Os curdos que defendem Kobani, cidade síria junto à fronteira com a Turquia, cercada pelo EI por todos os lados menos por Norte, tiveram esta segunda-feira um dia de boas notícias. Primeiro, vieram os “27 fardos” largados por aviões de transporte C-130 norte-americanos: 21 toneladas de armas e munições fornecidas pelas autoridades do Curdistão iraquiano, incluindo armamento antitanques, dizem os curdos no terreno, que esperam novos carregamentos nos próximos dias.

O Presidente norte-americano, Barack Obama, telefonou ao primeiro-ministro turco, Recep Tayyip Erdogan, a avisá-lo desta operação, que não implicou a entrada no espaço aéreo turco. Horas depois, o ministro dos Negócios Estrangeiros, Mevlut Cavusoglu, anunciava que o seu Governo ia “ajudar os peshmerga [combatentes] a passar para Kobani”.

Mas nada disto muda o facto de Ancara ver o YPG (Unidades de Defesa do Povo), a milícia do Partido da União Democrática (PYD, sírio) que defende Kobani, como igual aos seus aliados do PKK (Partido dos Trabalhadores do Curdistão, turco), que tanto a Turquia como os EUA e Bruxelas consideram um “grupo terrorista”, ou mesmo como igual ao EI.

“Nos últimos dias, começou a surgir a ideia de armar o PYD para combater o ISIL [outro acrónimo de EI]. “Para nós, PYD e PKK são o mesmo, uma organização terrorista”, disse Erdogan este fim-de-semana. “Seria errado esperar um ‘sim’ como resposta da nossa parte se um país amigo e aliado da NATO nos pede colaboração e admite apoiar uma organização terrorista.”

Entretanto, as autoridades turcas libertaram os últimos curdos sírios dos 250 detidos há duas semanas. O grupo, vindo de Kobani, era acusado de ligações ao PKK, o movimento com o qual Ancara iniciou negociações há dois anos, após um conflito com mais de 30 anos que já fez mais de 40 mil mortos.

“Deixem-me dizer claramente aos nossos aliados turcos que compreendemos os fundamentos da sua oposição e os nossos a qualquer tipo de grupo terrorista, e são particularmente óbvios os desafios que eles enfrentam com o PKK”, afirmou o secretário de Estado norte-americano, John Kerry.
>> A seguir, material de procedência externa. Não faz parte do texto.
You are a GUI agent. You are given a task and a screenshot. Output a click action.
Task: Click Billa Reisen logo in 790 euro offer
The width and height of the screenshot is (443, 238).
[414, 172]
Mas os membros do EI “escolheram este campo de batalha [Kobani], atacando um pequeno grupo que, apesar de estarem ligados às pessoas a que os nossos amigos turcos se opõem, estão corajosamente a combater o ISIL”.

Se o PYD e o seu exército são próximos do PKK – e são, muito próximos –, a lógica dita que Washington também se oporia. Mas a Síria e a ameaça dos jihadistas pôs em causa muitas lógicas. Com esta operação de entrega de armas, os EUA admitem pela primeira vez estar a armar directamente o YPG.

UE pressiona Ancara
Não é de agora que a Turquia teme o PYD. Este partido controla desde há muito várias zonas da Síria conquistadas ao regime de Bashar al-Assad. No final do ano passado, anunciou a criação de um governo para três distritos. Esta ambição territorial (que Ancara usa para sustentar a comparação com o EI) é o que mais preocupa um país onde vivem 14 milhões de curdos, muitos dos quais já protestaram violentamente pela ausência de mais ajuda a Kobani, razão que levou também o PKK a ameaçar desistir das negociações de paz.
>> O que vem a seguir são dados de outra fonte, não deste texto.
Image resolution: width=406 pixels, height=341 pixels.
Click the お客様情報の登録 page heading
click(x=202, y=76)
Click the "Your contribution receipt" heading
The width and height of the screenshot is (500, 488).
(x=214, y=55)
Permitir a entrada de combatentes curdos iraquianos – Ancara acabou por se render à existência de um Curdistão iraquiano e tem boas relações com os seus líderes – e libertar os sírios são formas de aliviar um pouco a pressão sem ceder em nada no que são as suas linhas vermelhas.

Para mais cooperação, Erdogan exige que o alvo se alargue do EI ao regime de Assad, que seja imposta uma zona de segurança na Síria junto à fronteira turca para os refugiados (a Turquia recebe pelo menos 1,5 milhões, incluindo quase 200 mil que fugiram de Kobani), a criação de uma zona de exclusão aérea no espaço sírio junto à Turquia para proteger os refugiados e os sírios que combatem Assad (Exército Livre da Síria) e que outros grupos da oposição (não ligados à Al-Qaeda nem ao EI) recebam treino e equipamento.

A pressão é que não vai parar. Já ao fim do dia, a União Europeia pediu a Ancara que “abra a sua fronteira para todos os reabastecimentos para a população de Kobani”. O comunicado, saído de uma reunião de ministros dos Negócios Estrangeiros, não é claro, mas um diplomata ouvido pela AFP diz que o pedido se refere a bens de primeira necessidade, mas também a combatentes e armas.